== PÁGINA ==
Que sea atacado desde los gobiernos es ya un reconocimiento. Al que se suma,
actualmente, la guerra religiosa que mantienen con otros caracteres de la
guerra, como el Estado Islámico. De ahí que el interés, que es una constante a
lo largo del libro, se incremente cuando los autores se introducen en Siria, en
la guerra sin fin de un país que se parece demasiado a los Balcanes de los años
noventa. Las dificultades y el riesgo añaden una capa de tensión mientras nos
explican en qué consiste la labor de Meseguer y Zurutuza: centrarse en las vidas
de las pequeñas personas y referirse a las de las grandes como ideales.
Sus
compañeros de viaje son contrabandistas, mujeres, panaderos y, por supuesto,
guerrilleros. En sus cabezas ha encajado previamente, y nos lo explican con
facilidad, el puzle de la geografía humana y de la historia, también humana y
por tanto descabellada. Mientras sumamos invitados al libro, vamos comprobando
que la esperanza de vida entre los kurdos no es muy alta, que va descendiendo,
pues de muchas de las personas que conocen se tendrán que despedir antes de
terminar de redactar la obra que tenemos entre las manos. La mayor virtud de
Meseguer y Zurutuza es, sin embargo, la humildad. Sería fácil convertirse en
protagonista del relato, caer en la tentación del ego, alabarse a uno mismo enarbolando
la bandera de una causa de justicia, pero ellos saben colocarse como meros
testigos y dejan que los héroes sean anónimos. Saben que su trabajo, al fin y
al cabo, es de una inutilidad preciosa, pues escribir y denunciar no va a
cambiar las vidas de quienes han ido conociendo a lo largo de los viajes. Pero
se resisten, y hacen bien, a soltar esa piedra preciosa que es haber compartido
un sufrimiento que no tiene sentido y es demasiado extenso. Ese es el valor,
con toda la polisemia que contiene esta palabra, de este libro.

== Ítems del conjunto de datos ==

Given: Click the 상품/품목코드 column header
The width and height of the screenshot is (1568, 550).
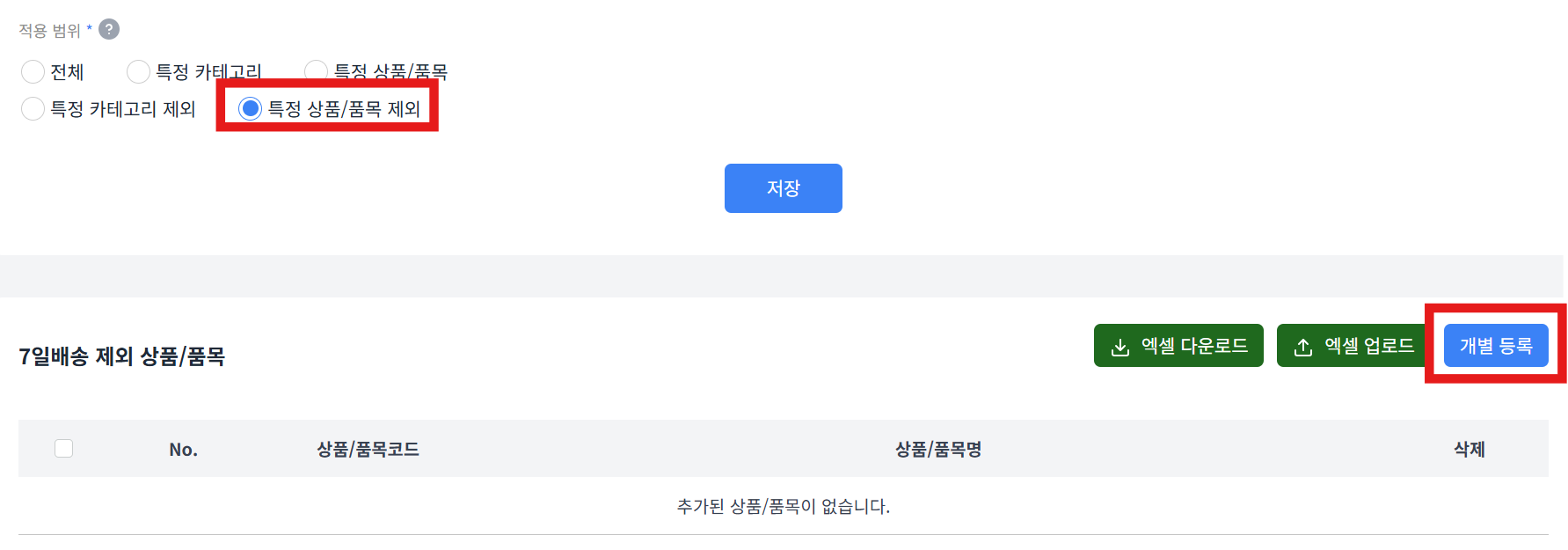Looking at the screenshot, I should pyautogui.click(x=368, y=450).
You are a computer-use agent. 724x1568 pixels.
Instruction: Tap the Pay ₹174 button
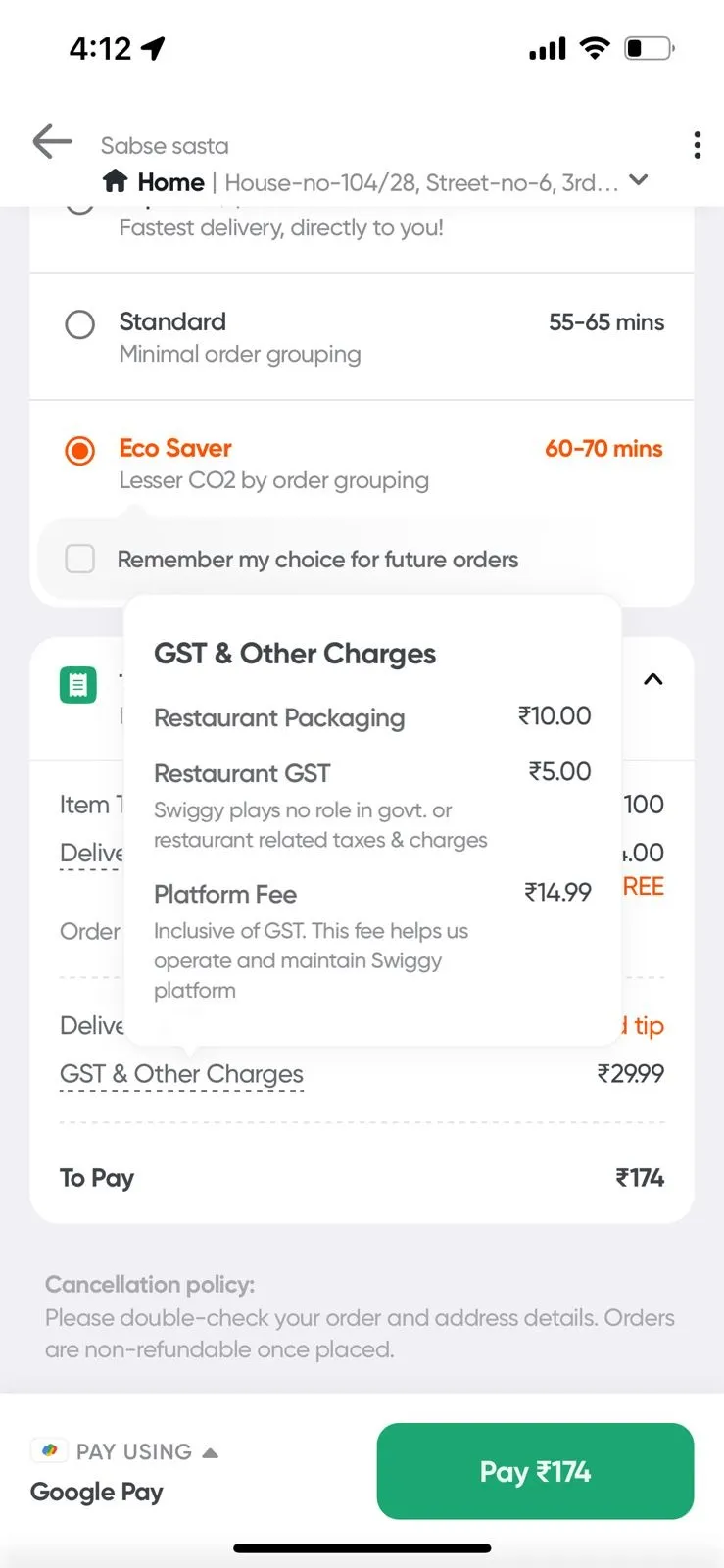(x=535, y=1471)
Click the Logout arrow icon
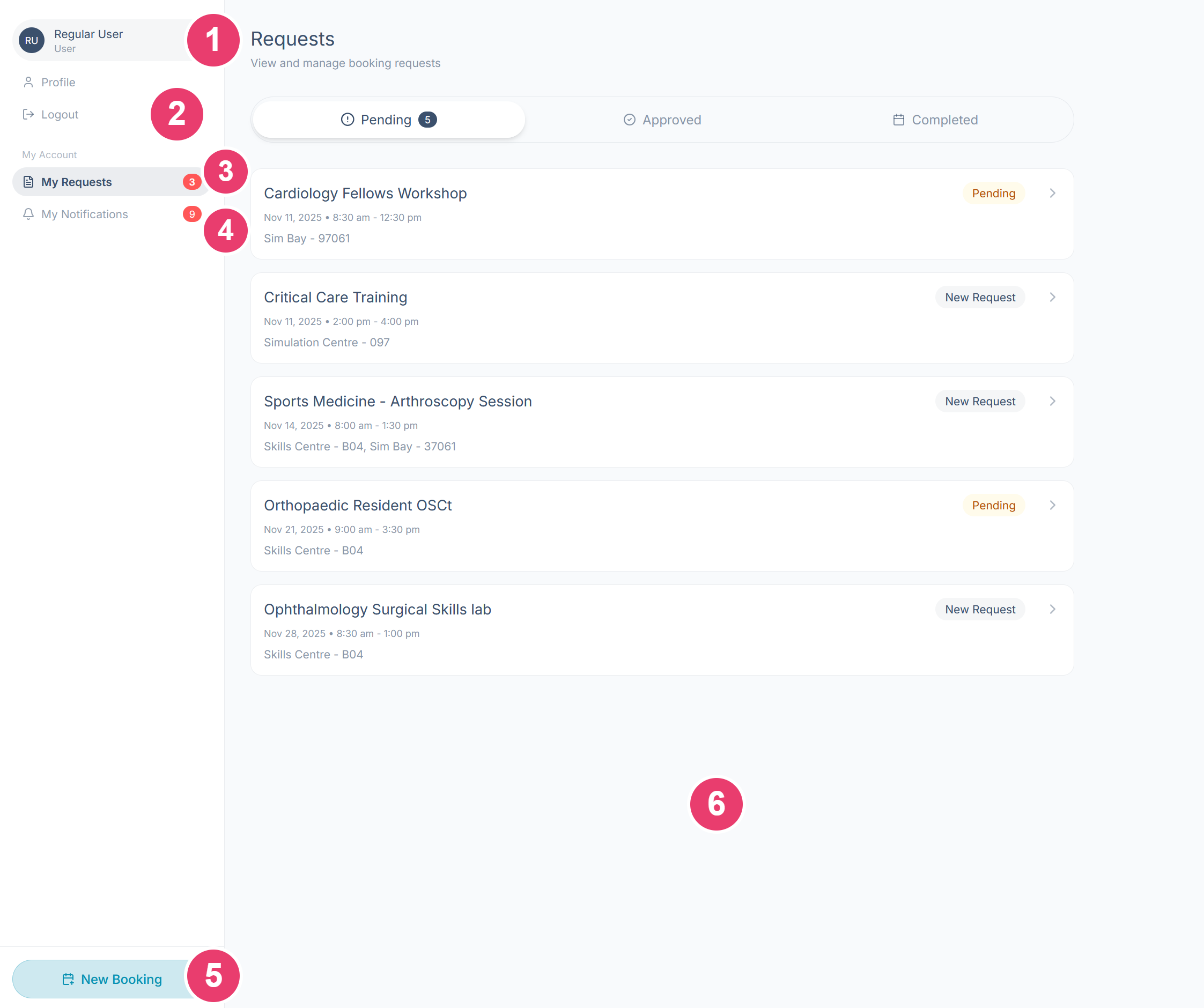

== OBJETIVO DEL EJERCICIO ==
Extrae literalmente de la reseña el fragmento que comienza en las palabras "Que sea atacado" y termina después de las palabras "grandes como ideales.". El listado procede de una fuente distinta a la de la reseña.

== RESPUESTA DEL EJERCICIO ==
Que sea atacado desde los gobiernos es ya un reconocimiento. Al que se suma,
actualmente, la guerra religiosa que mantienen con otros caracteres de la
guerra, como el Estado Islámico. De ahí que el interés, que es una constante a
lo largo del libro, se incremente cuando los autores se introducen en Siria, en
la guerra sin fin de un país que se parece demasiado a los Balcanes de los años
noventa. Las dificultades y el riesgo añaden una capa de tensión mientras nos
explican en qué consiste la labor de Meseguer y Zurutuza: centrarse en las vidas
de las pequeñas personas y referirse a las de las grandes como ideales.